There are those today who still do not believe Rose is for real, who suspect him of being some sort of horse-hide wowser. When he started playing they called him " Hollywood" or "Hot Dog," derisive expressions in baseball parlance that substitute for "show-off." When he advanced to the majors, he was shunned at first by his own teammates. The Reds were notably cliquish then, and the brash young hustler did not fit the accepted mold of professional nonchalance. Rose found his friends among the team's blacks, Frank Robinson and Vada Pinson, who recognized in him, if not soul, at least miles and miles of heart. "I'm laughing today at all those guys who called me names," Rose is now able to say as he hustles himself into the Hall of Fame.

The Maserati draws crowds of college youngsters at stoplights in Oxford, which is the site of Miami University. The car catches their eyes at first, then the driver. "Hey, Pete Rose...All-riiiiiight!" This is Pete Rose country.

The lodge where the convention is being held is an immense peak-roofed structure in rolling countryside above the little town. As Rose walks through the front door he receives an ovation from a crowd of kitchen workers and dining-room help who have been awaiting his arrival in the lobby. "You're my boy," shouts one elderly woman in white. "What'll my mom say about that?" Rose rejoins as the old party dissolves in giggles.

When it is time for Rose to speak he tells familiar jokes, using delegates as characters in them. He kids the few women there—"Don't you go inspectin' no farms all alone, honey." He is a wow. The sanitarians, languid sorts before lunch, cannot get enough of him.
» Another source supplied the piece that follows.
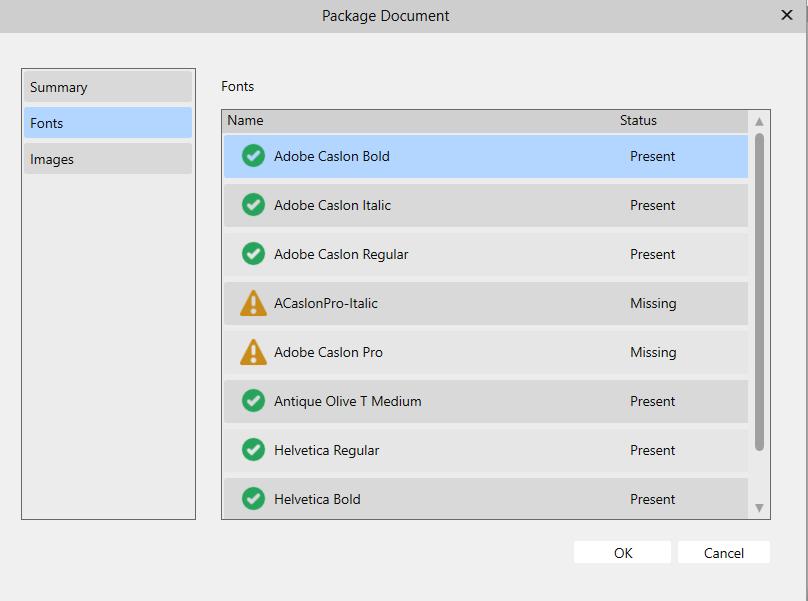This screenshot has height=601, width=808.
Task: Confirm packaging with the OK button
Action: (622, 553)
"I never would have gotten a Reds contract if my uncle hadn't been a scout for the team," he tells them. "He convinced them my family matures late. My father weighed only 105 when he was 21. He played semipro football at 185. Played until he was 42. I was a little guy, too, when I first came up, and I play at 200 now. The first scouting report on me said something like, 'Rose can't run, can't throw, can't hit left-handed, but he has a lot of enthusiasm.' I'm still just as enthusiastic about my job. Why shouldn't I be? For me, playing baseball for $3,000 a week is a license to steal.... This last World Series you didn't have to be a Cincinnati fan or a Red Sox fan or a fan of any team. It was just a great baseball Series. Game Six was the most exciting I've ever played in, and I've played in more than 2,000 games. We lost it and I still said so at the time. 'Some kind of a game,' I said to Carlton Fisk. I'm just happy to be a world champion now. I look like a world champion, don't I?" He fingers the flared lapels of his fancy suit jacket as if such apparel were foreign to him. "Got to have this suit back by 2:30."